Herr Gürth, Sie haben etwa sechs- bis siebenmal gesagt, man müsse die Tarifparteien dabei unterstützen, vernünftige und faire Lösungen auszuhandeln. Schuldig geblieben sind Sie aber die Antwort, wie Sie sich das vorstellen. Wie wollen Sie die denn unterstützen, um ein solches Resultat zu erreichen?
Da gibt es so viele Möglichkeiten, dass der heutige Tag nicht ausreicht, um sie aufzuzählen. Ich will Ihnen nur einige wenige Beispiele nennen. Das Erste ist die prinzipielle Bereitschaft, die Vereinbarungen der Tarifvertragsparteien, wenn es von den Tarifvertragsparteien gefordert wird, für allgemeinverbindlich zu erklären.
Dazu sage ich ganz klar: Dies hat Wirtschaftsminister Dr. Haseloff eineindeutig getan. Das ist eine klare Aussage, die das unterstützt.
Das Zweite ist, dass wir alle gefordert sind - das sage auch ich; ich bin im Ehrenamt Landesvorsitzender der Mittelstands- und Wirtschaftsvereinigung in der Union -, der Flucht aus Organisationen und Verbänden ein Stück weit entgegenzuwirken.
Das bedeutet, dass wir dafür werben, dass sich die Leute organisieren und gemeinschaftlich ihre Interessen aushandeln. Das ist eine ganz klare Ansage. Diesbezüglich unterscheiden wir uns als CDU auch von der FDP. Das ist eindeutig so. Dazu bekennen wir uns und dies wollen wir auch tun.
Dann stellt Herr Dr. Thiel eine Frage. Danach hat Frau Rogée noch um das Wort gebeten. Ich würde sagen, dann machen wir bei den Fragen einen Strich. Bitte schön, Herr Dr. Thiel.

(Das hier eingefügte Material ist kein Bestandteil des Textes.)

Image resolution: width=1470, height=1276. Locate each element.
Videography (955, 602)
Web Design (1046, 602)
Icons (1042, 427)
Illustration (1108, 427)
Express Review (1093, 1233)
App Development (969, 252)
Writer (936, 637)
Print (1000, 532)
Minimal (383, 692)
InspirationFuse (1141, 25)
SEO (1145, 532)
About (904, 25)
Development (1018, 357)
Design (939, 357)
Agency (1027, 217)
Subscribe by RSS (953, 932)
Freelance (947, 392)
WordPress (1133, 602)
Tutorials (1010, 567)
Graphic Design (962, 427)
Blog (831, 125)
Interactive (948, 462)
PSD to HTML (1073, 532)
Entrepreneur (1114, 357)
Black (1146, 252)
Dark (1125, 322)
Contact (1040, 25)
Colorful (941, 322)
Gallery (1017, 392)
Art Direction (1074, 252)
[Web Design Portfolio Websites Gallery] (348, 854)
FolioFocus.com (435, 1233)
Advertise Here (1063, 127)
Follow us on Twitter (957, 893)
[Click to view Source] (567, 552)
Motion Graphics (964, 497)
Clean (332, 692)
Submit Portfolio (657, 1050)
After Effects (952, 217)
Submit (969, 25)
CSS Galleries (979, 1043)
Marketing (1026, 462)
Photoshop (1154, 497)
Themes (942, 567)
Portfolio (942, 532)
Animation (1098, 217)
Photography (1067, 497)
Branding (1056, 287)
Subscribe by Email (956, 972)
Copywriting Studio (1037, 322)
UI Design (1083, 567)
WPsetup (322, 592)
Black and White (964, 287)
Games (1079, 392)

Herr Präsident, ich wollte eigentlich eine Zwischenintervention zu den Aussagen machen, die Herr Gürth getroffen hat.
Herr Gürth, es hat keinen Zweck, wenn Sie sich hier hinstellen und im Namen der CDU-Fraktion dafür plädieren, dass jeder auskömmliche Löhne bekommen soll, um von seiner Hände Arbeit leben zu können, wenn die eigentlich logische Konsequenz fehlt, nämlich zu sagen, wo das Existenzminimum beginnt. Das ist nämlich der Punkt, den wir immer wieder angesprochen haben. Sie können 100- oder 200-mal behaupten, dass Sie auf dem richtigen Weg sind. Aber man muss einmal definieren, wo das Existenzminimum anfängt. Das sind die Forderungen, die wir beim gesetzlichen Mindestlohn haben. - Punkt 1.

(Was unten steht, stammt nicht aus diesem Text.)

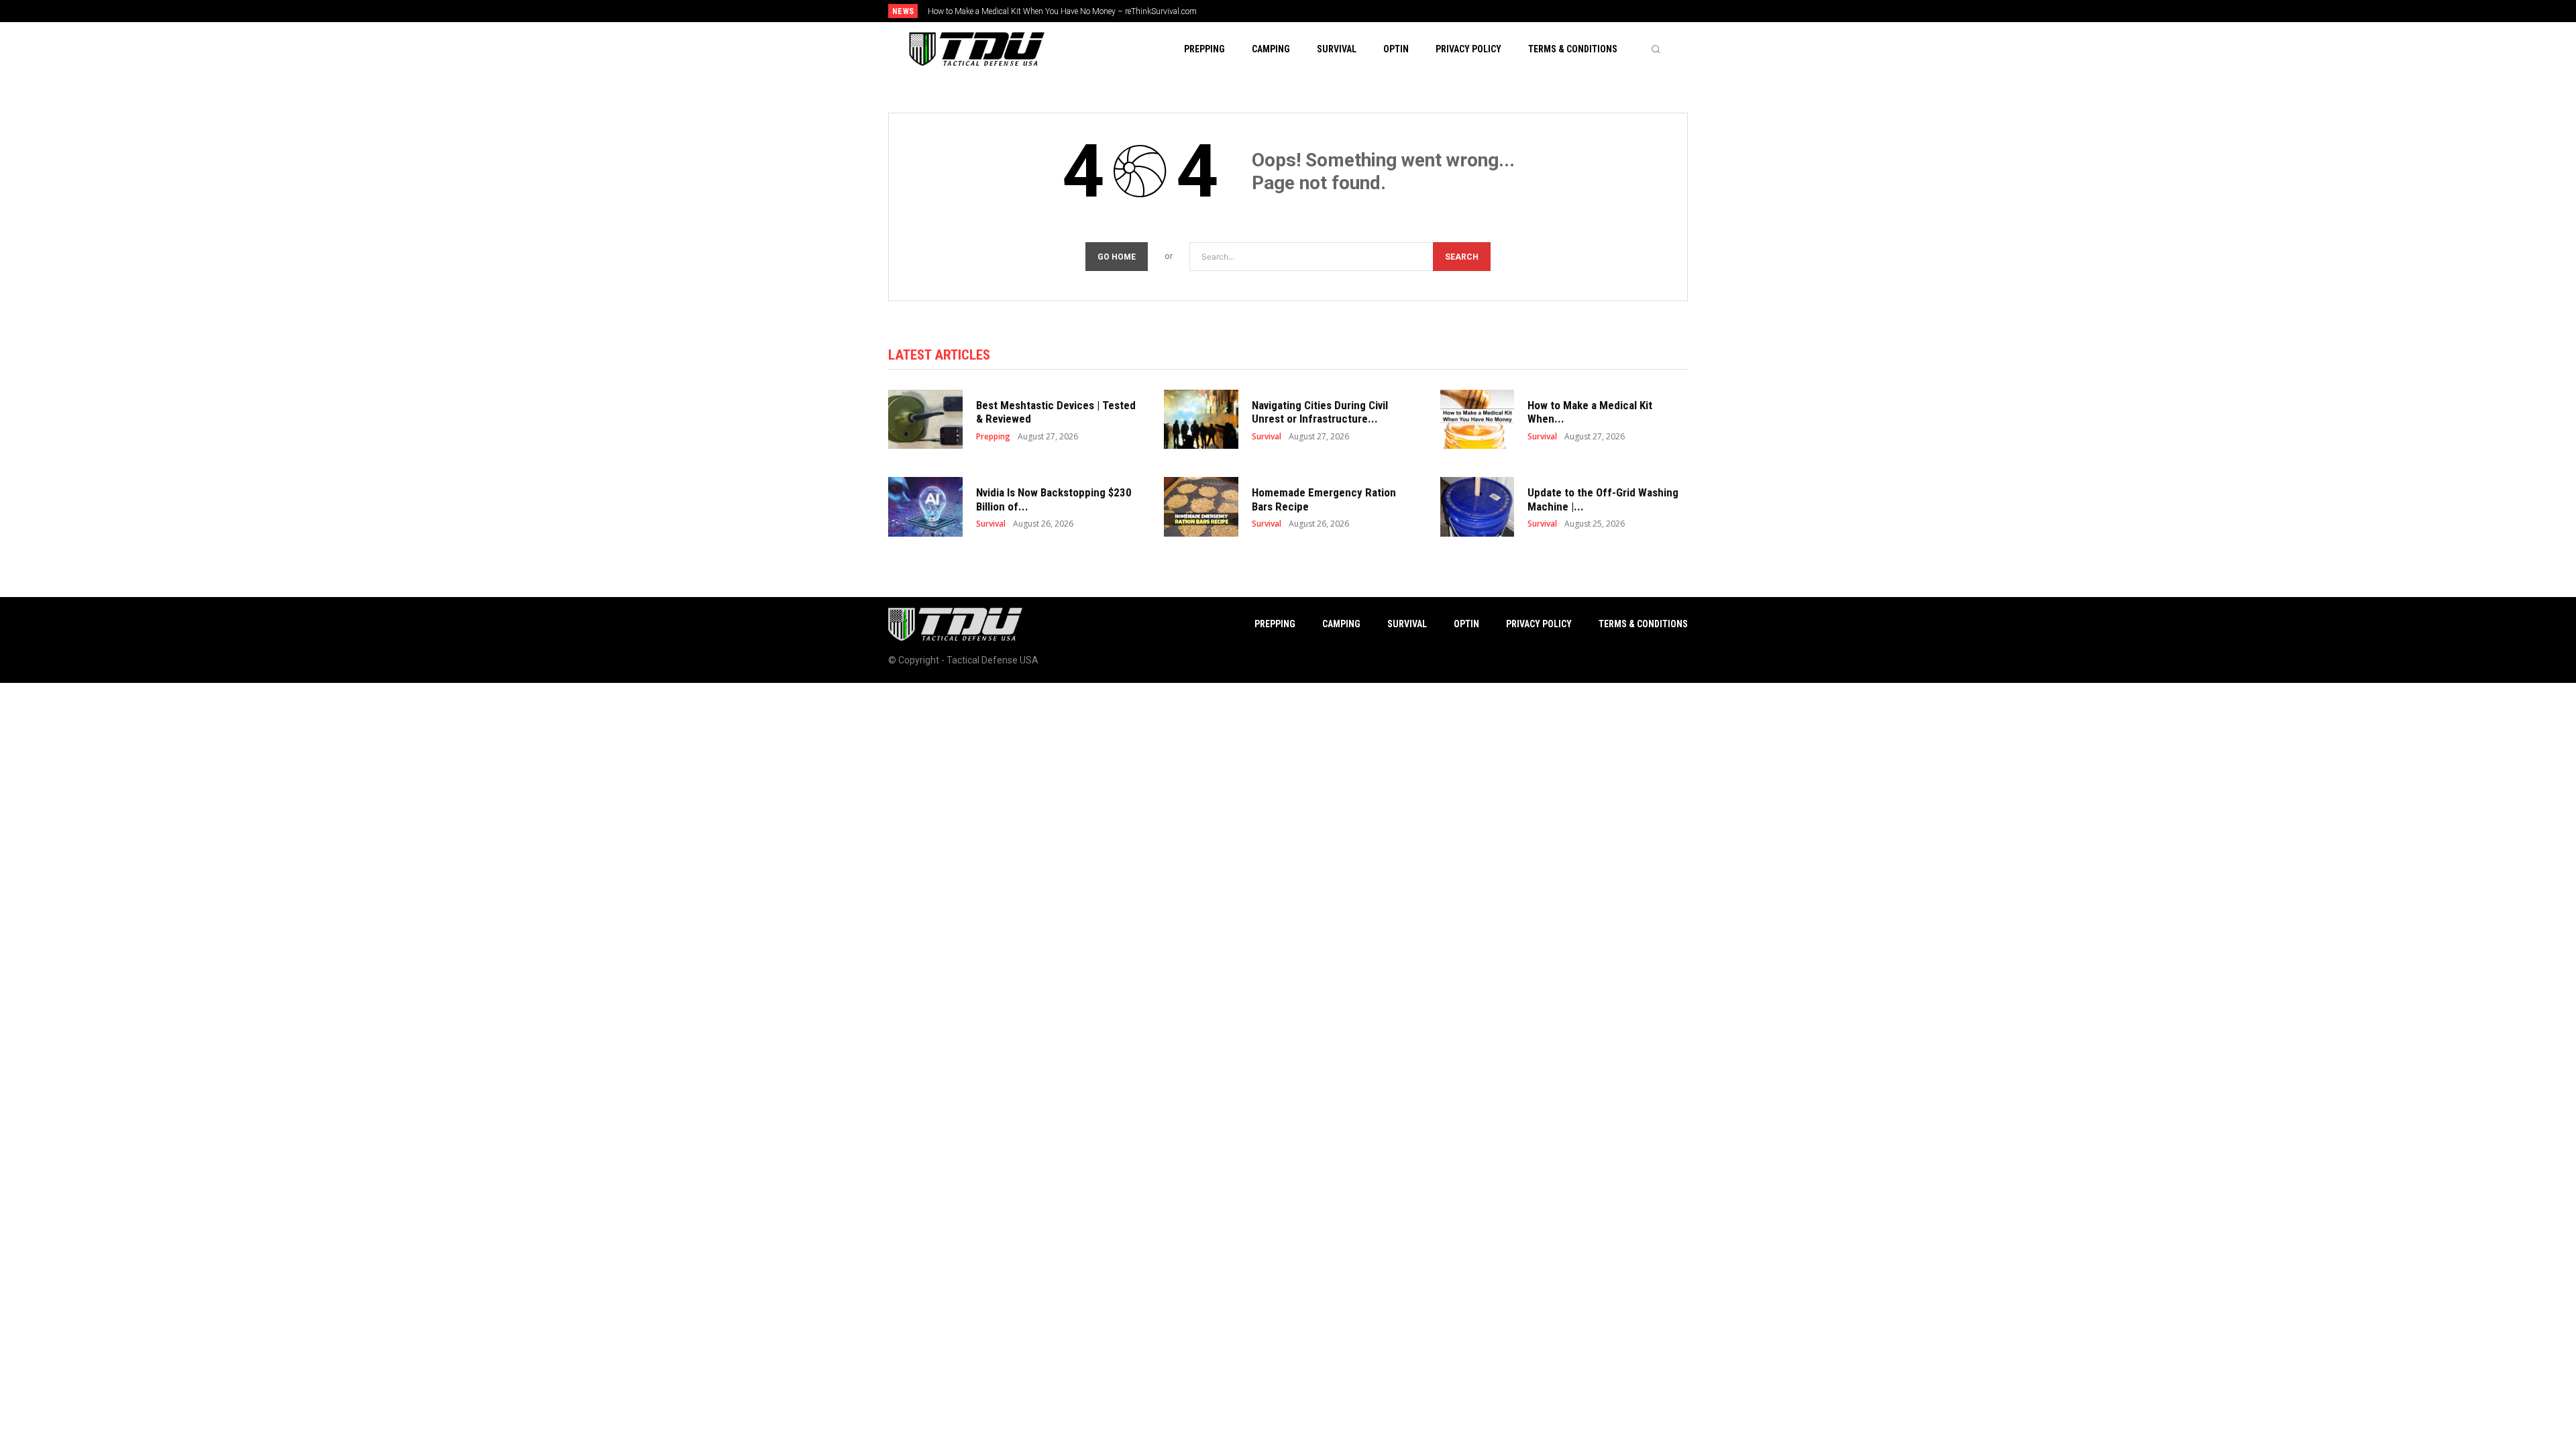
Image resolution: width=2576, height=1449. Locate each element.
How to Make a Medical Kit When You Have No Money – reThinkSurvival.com (1062, 11)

Punkt 2. Vielleicht ist es doch sinnvoll, dass wir die Informationsmaterialien gegenseitig austauschen. Zu Ihrer Bemerkung, dass die Politiker die gesetzlichen Mindestlöhne festlegen sollen. Wir haben es oft genug erklärt. Ich erkläre es gern noch einmal: Wir fordern, dass eine unabhängige Kommission, bestehend aus den Tarifparteien, den Gewerkschaften und Arbeitgebern, sowie Wissenschaftlern, über die Höhe des gesetzlichen Mindestlohns befindet. Den kann dann die Politik beschließen. Das ist der Weg, den wir bevorzugen, und nicht das, was Sie gesagt haben.
Das war der Beitrag von Herrn Thiel. Frau Rogée hat als letzte Fragestellerin noch eine Frage an Herrn Gürth. Bitte.

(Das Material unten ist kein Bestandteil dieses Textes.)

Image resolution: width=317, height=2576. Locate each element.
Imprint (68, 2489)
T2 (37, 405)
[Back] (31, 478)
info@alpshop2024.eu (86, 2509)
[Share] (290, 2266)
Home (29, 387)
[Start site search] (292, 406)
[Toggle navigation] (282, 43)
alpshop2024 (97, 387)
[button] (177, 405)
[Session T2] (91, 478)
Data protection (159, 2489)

Herr Gürth, da Sie in der Mittelstandsvereinigung auch Verantwortung tragen, frage ich Sie, ob Sie wissen, dass den Arbeitnehmern bei Einstellungen von vornherein untersagt wird, sich in Gewerkschaften zu organisieren?
Die zweite Frage: Wie viel Unternehmen aus Ihrem Verband haben in den letzten zwei Jahren den Antrag auf Allgemeinverbindlichkeit mit dem Tarifpartner Gewerkschaft gestellt?
Ich fange mit der letzten Frage an. Wir sind kein Tarifverband. Aber viele Mitglieder der Mittelstandsvereinigung sind einem Verband, der Tarifvertragspartner ist. Die zahlen auch. Ich kann Ihnen sofort ein Dutzend Beispiele für Unternehmen nennen, die mehr zahlen als das, was in den Tarifverträgen vereinbart ist. Darin ist mehr als nur eine Lohnsache geregelt.
Ich denke, ein ordentliches Unternehmen ist gehalten, die Mitarbeiter so am Gewinn des Unternehmens zu beteiligen, dass sie ordentlich motiviert frühmorgens zur Arbeit gehen. Wer das macht, wird eine viel höhere Produktivität haben und wird sich durch die höhere Produktivität und Qualität der Leistungen seiner Mitarbeiter im Wettbewerb durchsetzen. Genau diese Unternehmen unterstützen wir.
Zweitens zu den Unseriösen. Es ist mir auch zu Ohren gekommen, dass es Personalchefs, Geschäftsführer oder andere verantwortliche Mitarbeiter in Unternehmen gibt, die Bewerber um einen Arbeitsplatz nach Dingen fragen, obwohl sie dazu überhaupt kein Recht haben. Wir haben zum Beispiel im AGG einen Katalog, in dem steht, was man alles nicht darf und was wir damit noch einmal rechtlich festgestellt haben.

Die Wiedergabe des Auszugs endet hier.